Annals of Otology, Rhinology, and Laryngology | 2001
Michael A. Freiman; J. Scott McMurray
A child who aspirates a foreign body may present in many ways. We present the case of an 8-year-old boy whose initial presentation consisted only of his preoccupation with his lost toy and his gesturing toward his oral cavity. There was no witnessed coughing or choking episode, and there were no initial physical examination findings of note, and no abnormalities on appropriate radiographic studies. The patient was transferred to our institution for further evaluation and management. Our careful examination revealed a slight wheeze at the left upper lobe.

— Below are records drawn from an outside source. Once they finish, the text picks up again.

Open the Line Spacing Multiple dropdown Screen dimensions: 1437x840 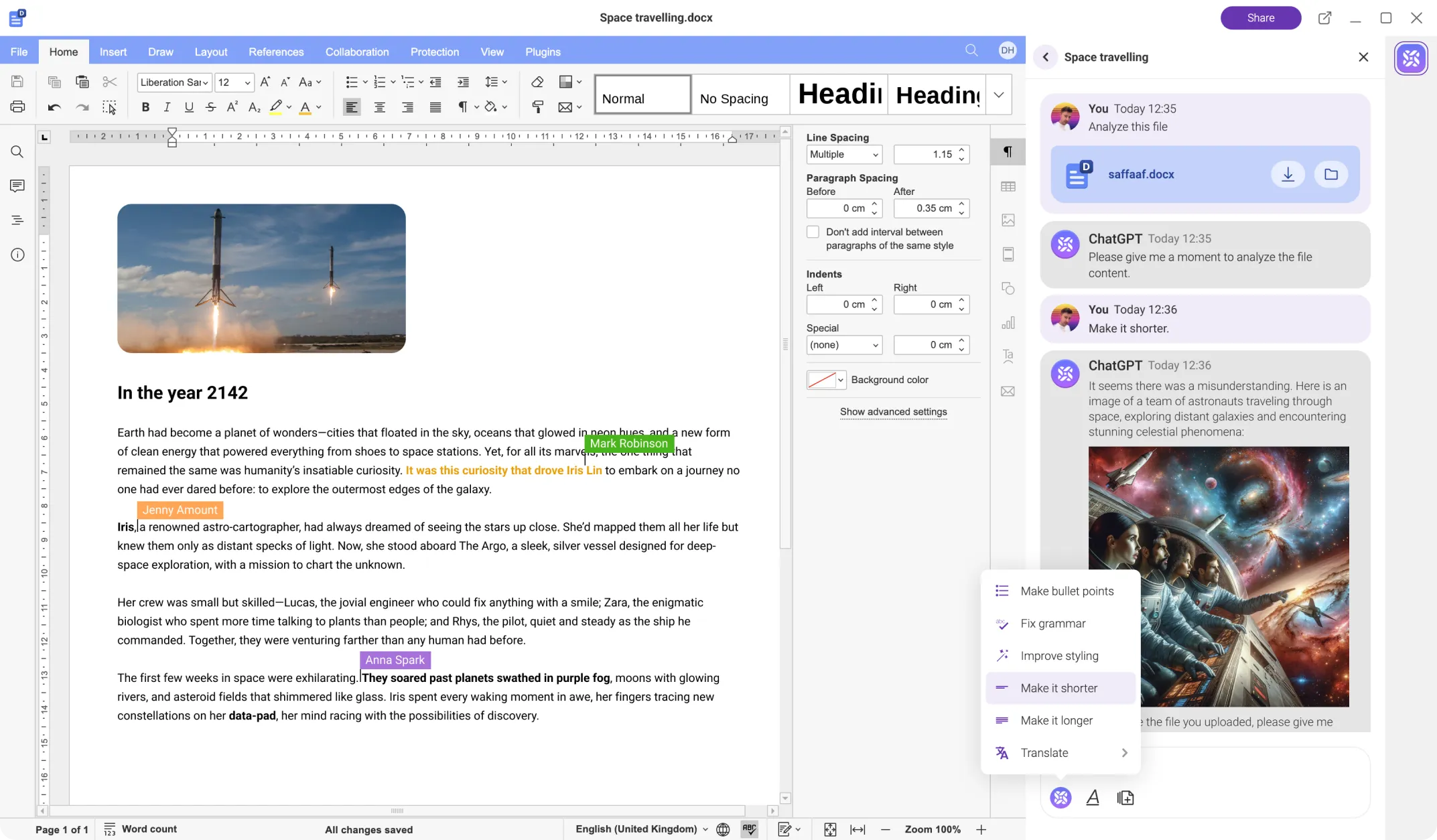click(843, 154)
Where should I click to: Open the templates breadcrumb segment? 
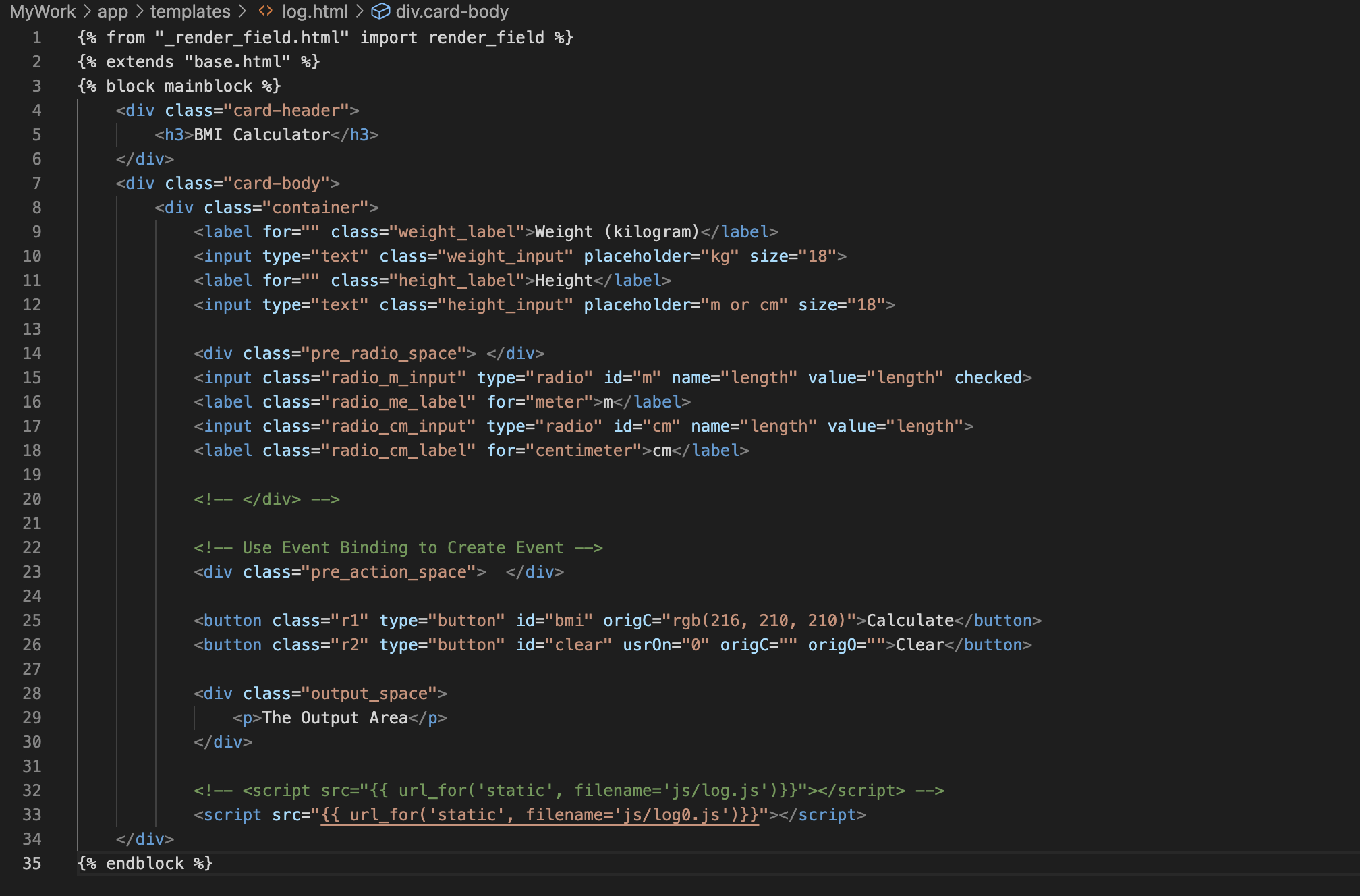pyautogui.click(x=190, y=11)
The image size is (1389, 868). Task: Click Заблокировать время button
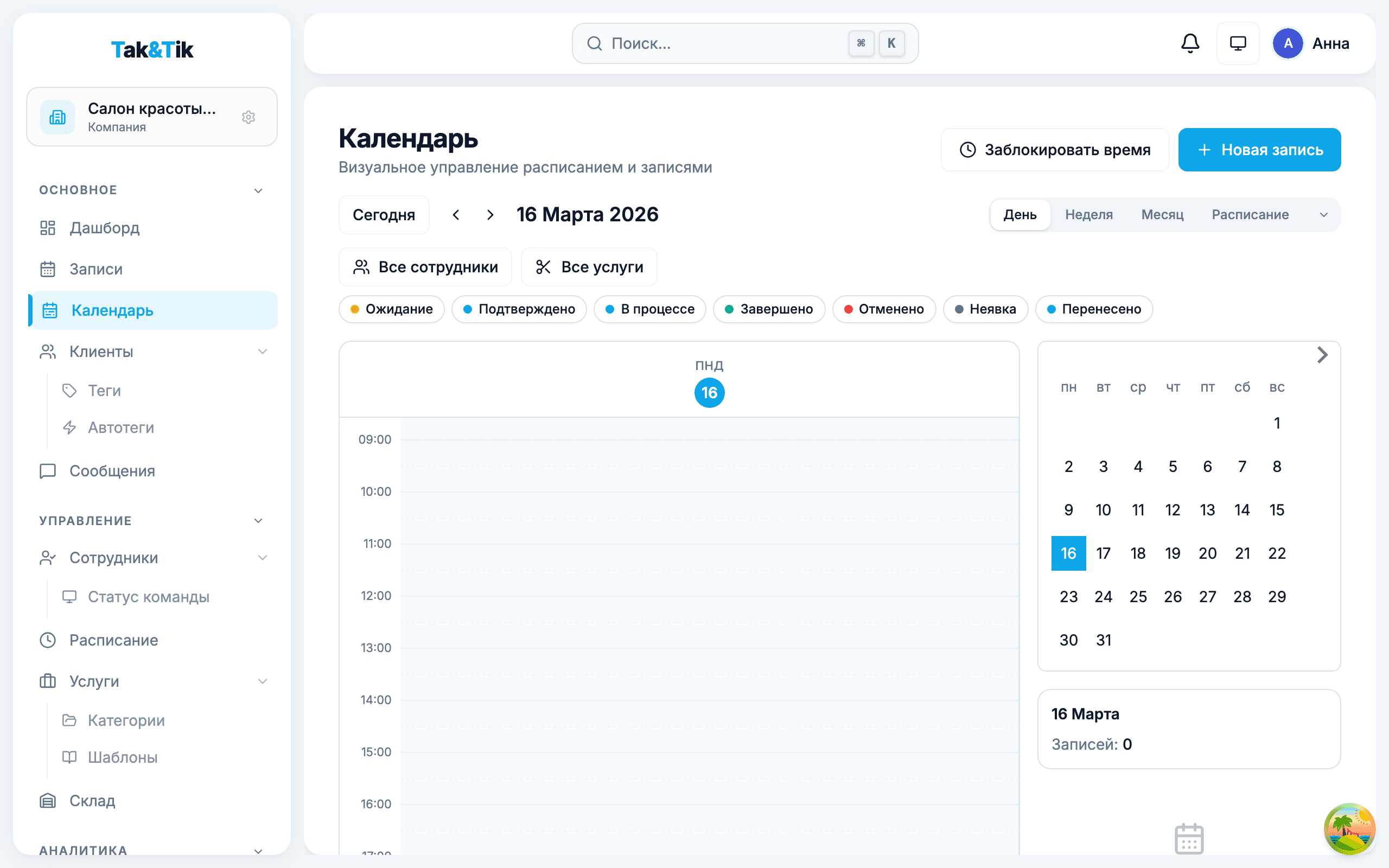[1054, 150]
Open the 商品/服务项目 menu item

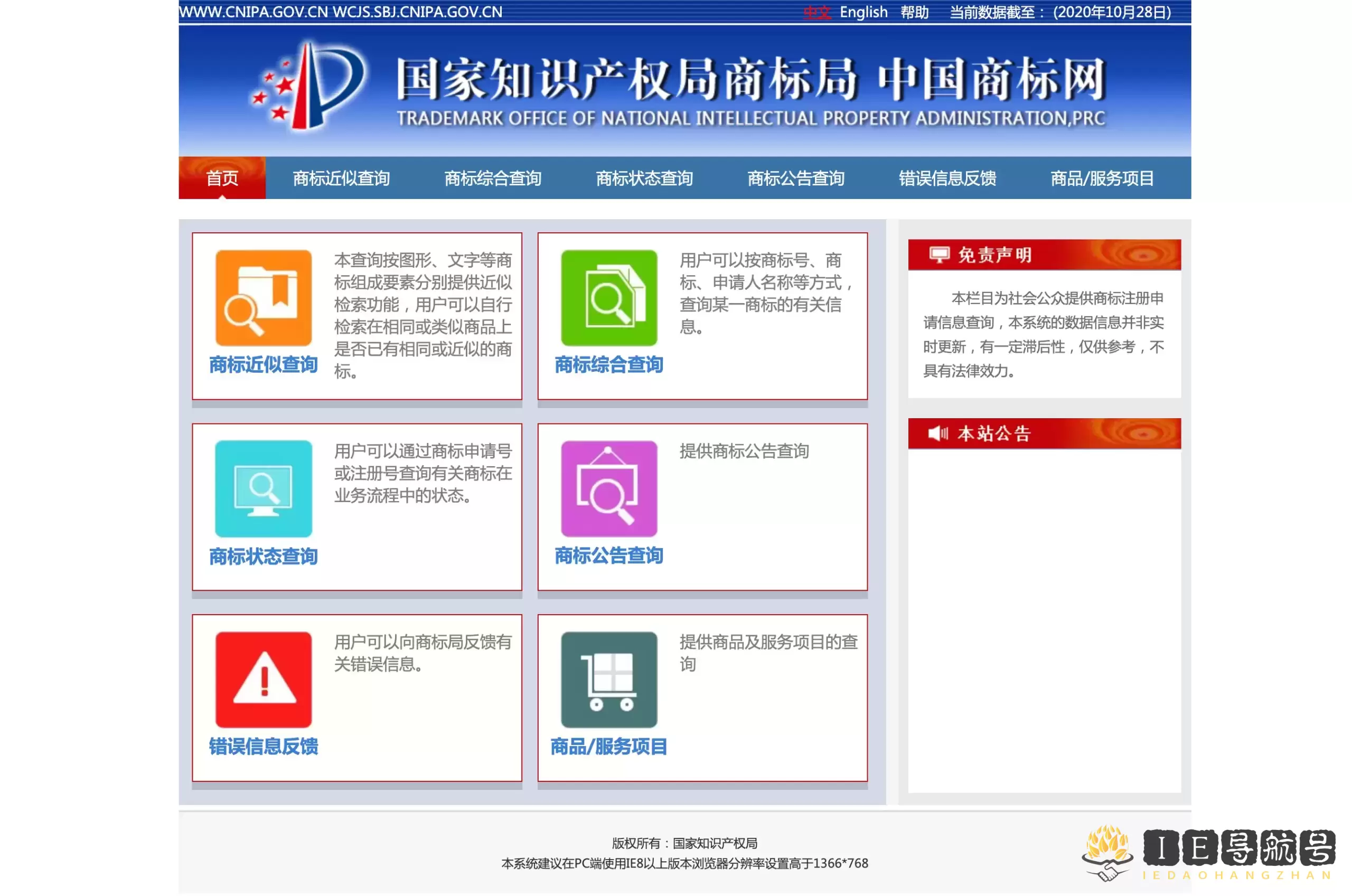click(x=1102, y=178)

Endoscopy was immediately performed, and bronchoscopy revealed a yellow, tubular, plastic foreign body in the left main bronchus through which the patient was breathing freely. This was removed without incident by means of optical graspers. The physical characteristics of this foreign body, including its small size, relatively inert material, and large lumen, allowed this patient to present relatively asymptomatically. This case demonstrates the need for a high index of suspicion in the evaluation and management of foreign bodies in the aerodigestive tract.